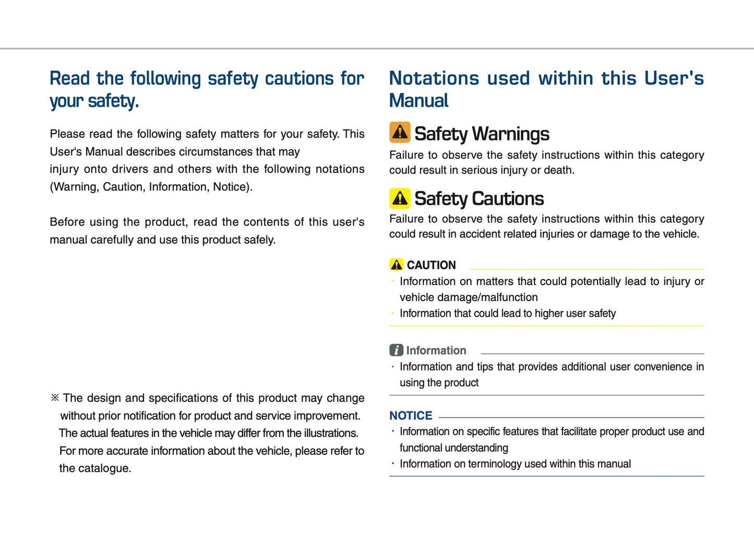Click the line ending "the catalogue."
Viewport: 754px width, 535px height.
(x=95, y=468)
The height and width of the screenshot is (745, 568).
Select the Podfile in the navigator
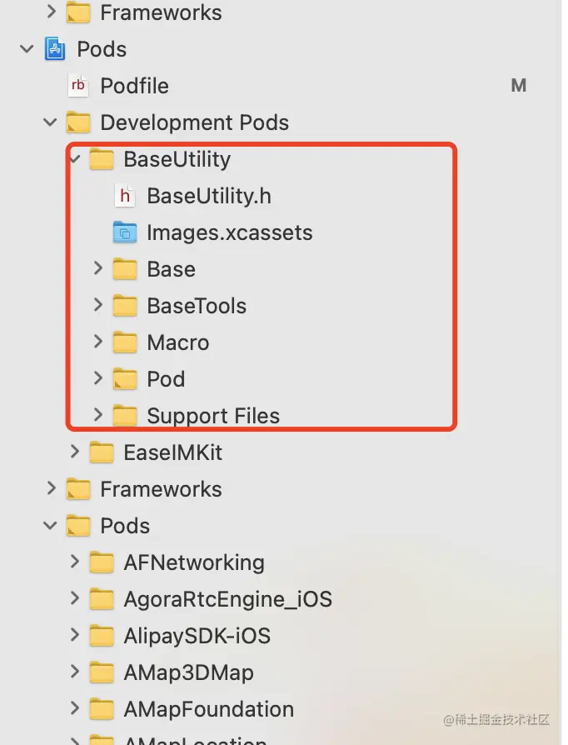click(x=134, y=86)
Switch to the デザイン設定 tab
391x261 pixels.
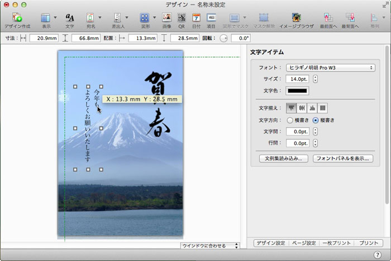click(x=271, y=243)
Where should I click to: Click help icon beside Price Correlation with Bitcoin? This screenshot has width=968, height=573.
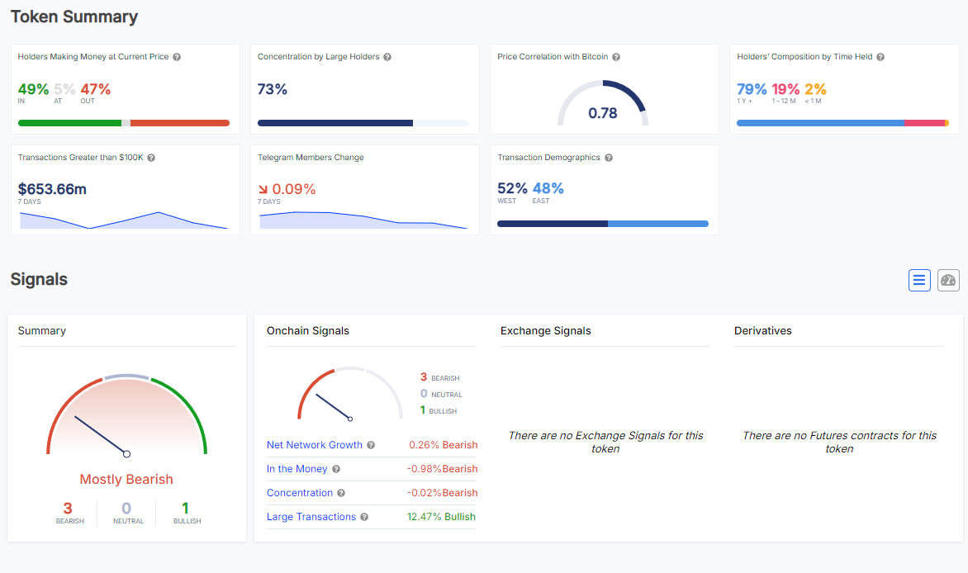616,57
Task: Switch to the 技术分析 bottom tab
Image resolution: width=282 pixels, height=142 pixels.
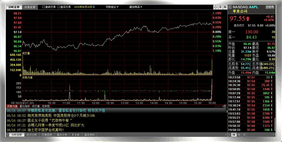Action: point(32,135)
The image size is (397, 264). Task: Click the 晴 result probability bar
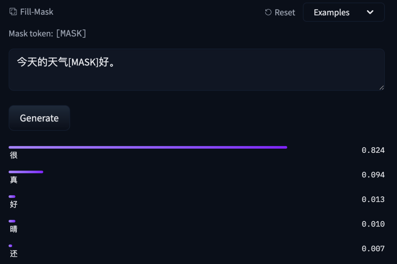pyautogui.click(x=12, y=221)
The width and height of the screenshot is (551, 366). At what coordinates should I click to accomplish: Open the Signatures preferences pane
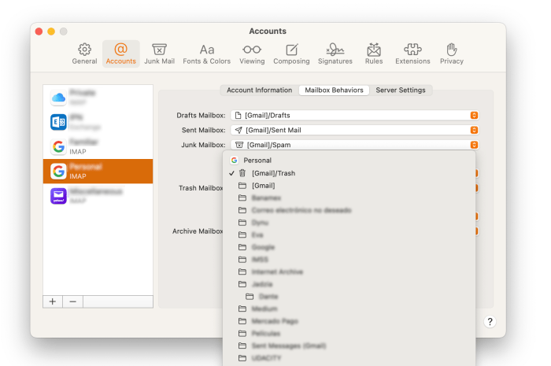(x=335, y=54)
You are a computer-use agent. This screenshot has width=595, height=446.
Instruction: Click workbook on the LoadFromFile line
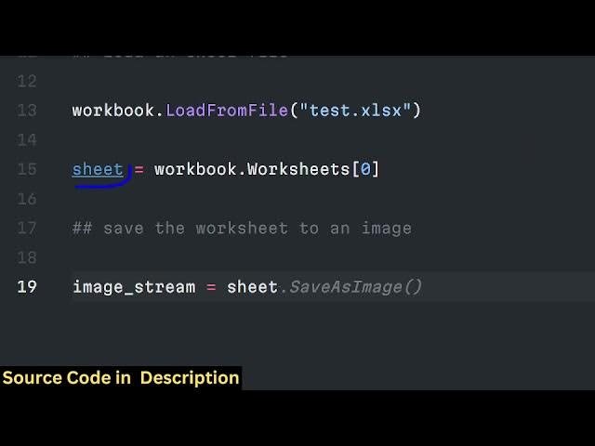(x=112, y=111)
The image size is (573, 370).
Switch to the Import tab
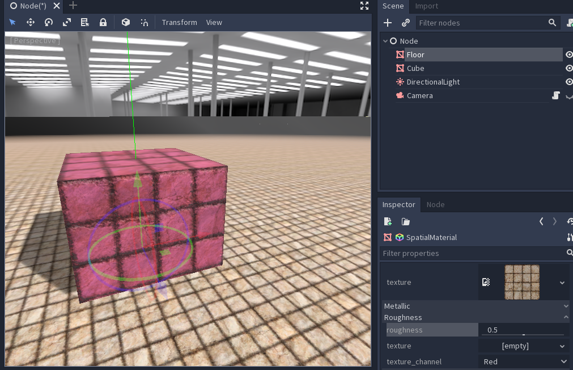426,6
==
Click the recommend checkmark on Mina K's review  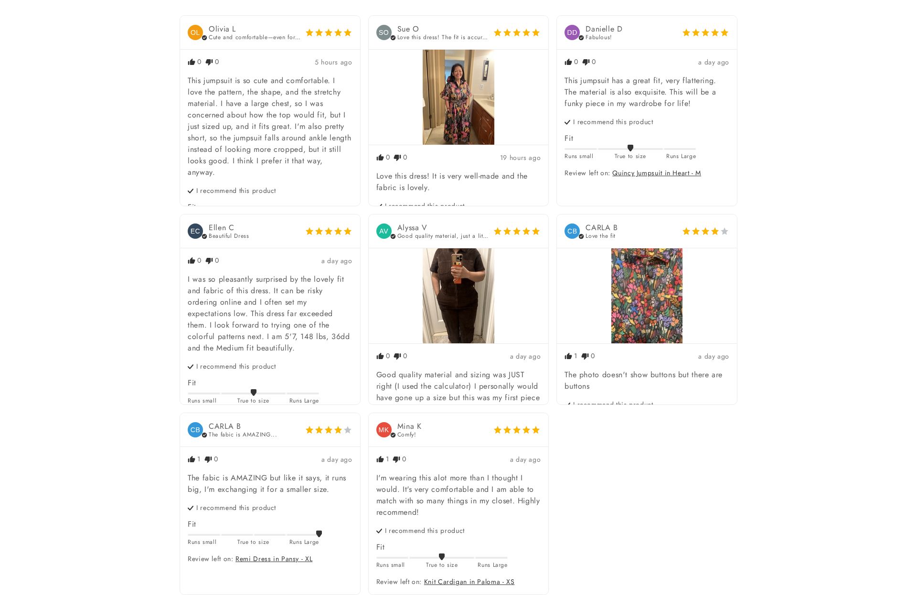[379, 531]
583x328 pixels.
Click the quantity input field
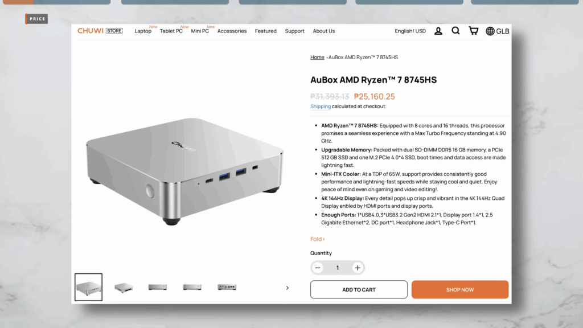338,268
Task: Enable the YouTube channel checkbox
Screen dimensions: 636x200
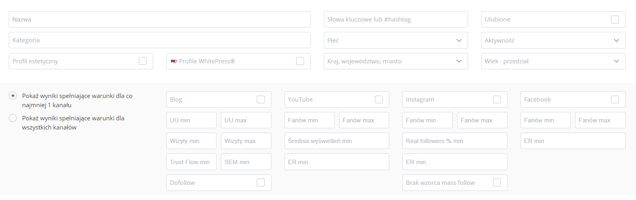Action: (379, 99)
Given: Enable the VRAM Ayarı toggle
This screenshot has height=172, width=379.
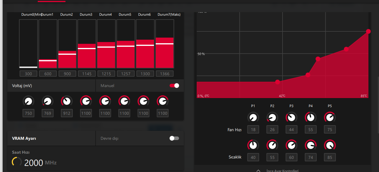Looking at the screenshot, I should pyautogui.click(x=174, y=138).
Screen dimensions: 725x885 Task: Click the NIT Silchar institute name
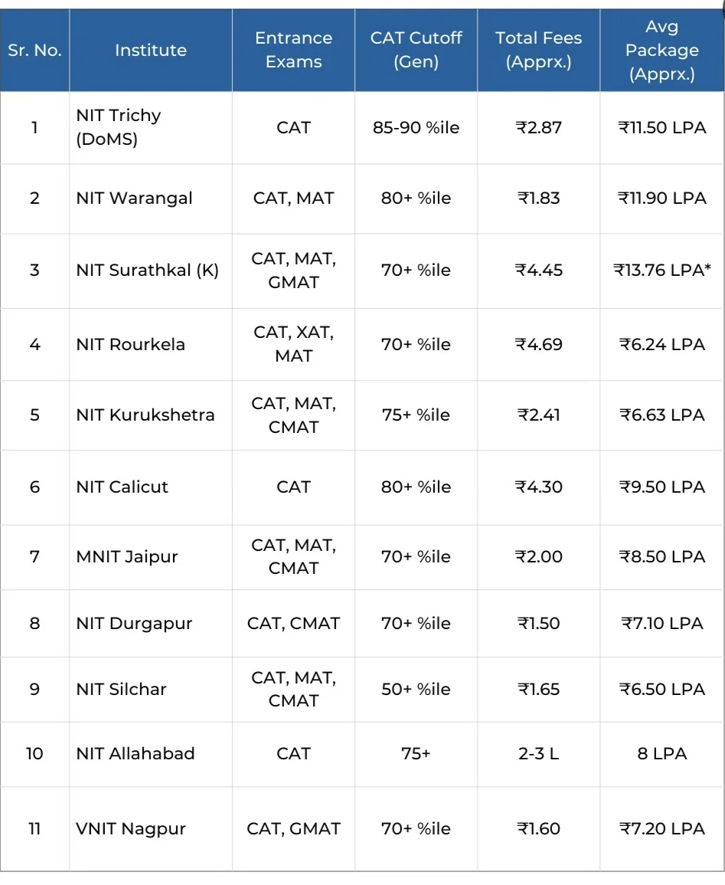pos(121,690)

Directions for this task:
Please find the lines in the data that contain the word "Enable" and copy them.

Output of the task:
Task: Enable the YouTube channel checkbox
Given: Enable the VRAM Ayarı toggle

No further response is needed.